This is a revisit of a post that I did a few years ago. As I sat down to write, I realized that I may have said some of what I was thinking before. Instead of reinventing the wheel, I figured that I would just edit what had already been said by me.
Music has always been such a powerful part of my life. Through all of life’s important events, music has accompanied me. Through weddings, through funerals, through college, through break-ups, and on and on the list goes. It ends up being the soundtrack in front of which I live my life. Thus the title.
I have a pretty vast music collection. There’s not that much that I don’t listen to. I guess as I get older, I’m showing some of my preferences. I’ve been a big Dylan fan for a while, enough to have one of his songs sung at my wedding and to name my firstborn after him. Also been a fan of Miles Davis, though I am not impressed with his misogynistic ways, he played a mean trumpet and could always do a lot with just a few notes.

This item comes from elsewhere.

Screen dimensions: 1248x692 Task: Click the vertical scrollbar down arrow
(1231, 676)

One of the sections of my music collection that is always growing is movie soundtracks. I would have to say that my two favorite soundtrack composers are John Williams and Danny Elfman. Both are unique in their styles and are probably fairly opposite of one another. John Williams writes sweeping orchestral scores while Danny Elfman is a former progressive 80’s rock band frontman (he used to sing lead vocals for Oingo Boingo, you know, “It’s a dead man’s party….”).
The thing about movie soundtracks is that, for anyone who pays attention, the good ones can take you right back to that movie. Who hasn’t looked for a whip and a fedora after hearing the Raiders March from Raiders of the Lost Ark? Who doesn’t start doing their best Darth Vader impression when they heard the Imperial March from Star Wars? Who doesn’t say, “E.T. phone home” after hearing that movie’s theme song? Who doesn’t get pumped for the underdog to win when you hear the theme song from “Rocky” or somehow decide that you want to pound on a big, blonde-haired Russian named Drago after hearing “Eye of the Tiger”? Maybe I’m the weird one, but I do it all the time.

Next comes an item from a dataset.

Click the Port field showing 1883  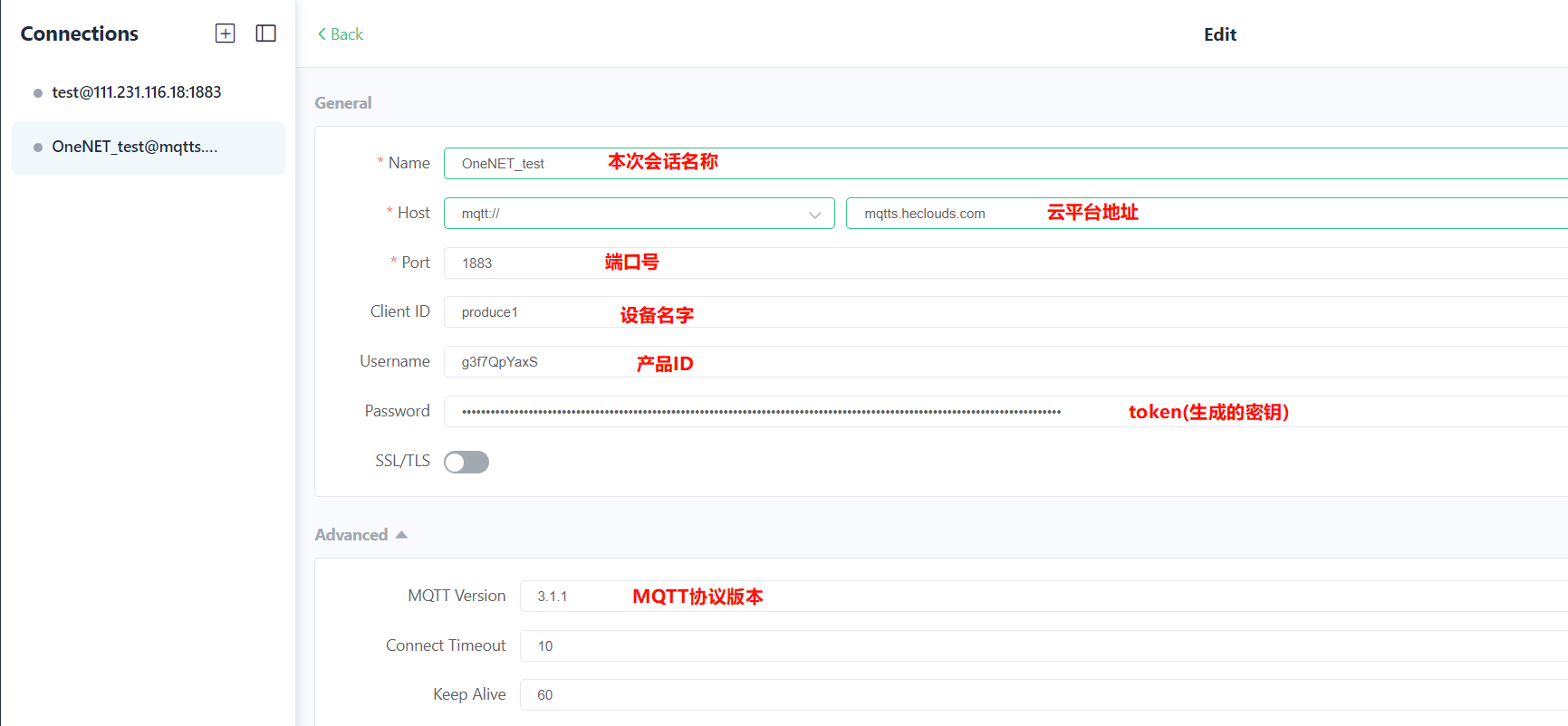click(996, 263)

Dick Clark said, “Music is the soundtrack of your life.” I would have to agree. I legitimately think that it’s possible to choose the wrong song for a moment. As a melancholic, one who is easily drawn into the emotion of the moment, I have to be pretty careful about what I listen to and when. Once upon a time, as a young and naive kid, I believed that the kind of music I listened to was inconsequential and that it didn’t impact my mood or how I lived my life. I have lived too much of life and experienced more of the contrary to still believe that to be true. While I won’t go blaming music for my behavior, I do know that it can be a very powerful influence in my attitude and demeanor. I need to be careful what I listen to because music has the potential of pushing me deeper into a mood that I am in or helping to pull me out of that same funk.
When I was making regular trips to northern Virginia for school, I would strategically load my car CD player so as to have all of the rockin’ fast music come while I was on my way home at 10PM at night. There was less of a chance of me falling asleep. Also, when driving to church on Sunday mornings, preparing to lead people in worship, Ozzy Osbourne doesn’t seem like the most strategic choice to me. To be honest, silence works well during those moments.

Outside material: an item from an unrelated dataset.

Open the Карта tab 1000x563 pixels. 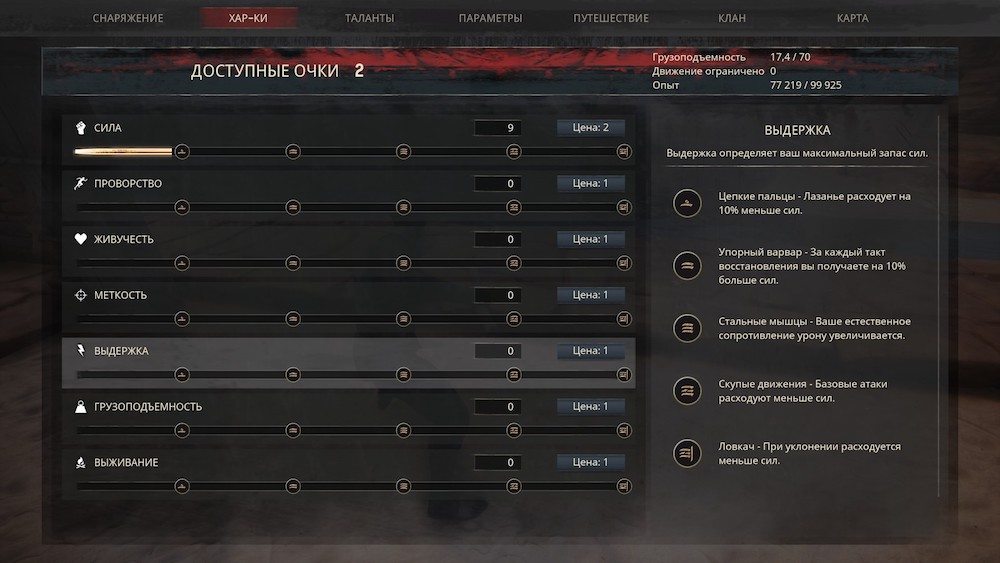(x=852, y=18)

But I echo Dick Clark’s statement because I have seen how true it is in my life. I can remember the song that my wife and I danced to for our first dance at our wedding. I can remember the songs that we had sung at our wedding. I can remember songs that were meaningful when I was in high school, ones that were “my song” with girls that I dated back then. I can remember songs that have been sung at funerals or other occasions that have stirred my heart. Music has the ability to sweep me away from the moment that I am in to a moment that I experienced once upon a time.
To be honest, I have to be careful too, with my tendency to be driven into a state of melancholy, that I don’t listen to certain music during certain periods of my life. It’s just not a good idea. It’s sort of like those two guys in City Slickers who make ice cream (a play on Ben and Jerry). The one can pick the perfect flavor for whatever kind of food someone might suggest. They test him on it and he proves himself with flying colors. Now, I’m not saying that I can pick the perfect song for any occasion, but I definitely know when songs fit and when they don’t. In some ways, I’m constructing the soundtrack of my life.
To some people, music is background noise. Others need complete silence to hear every note in order that they don’t miss something. Regardless of how you listen to music, it probably has a greater impact on you than you really knew. Not all music is good to listen to all the time.
As you walk through life, making memories, take note of the kind of music that you hear. Is it happy? Is it sad? Is it majestic and sweeping? Does it make you want to dance? If not, what can you do to change the soundtrack? What can you do to make sure that the music matches the moment as completely as possible? What kind of music are you making with your life?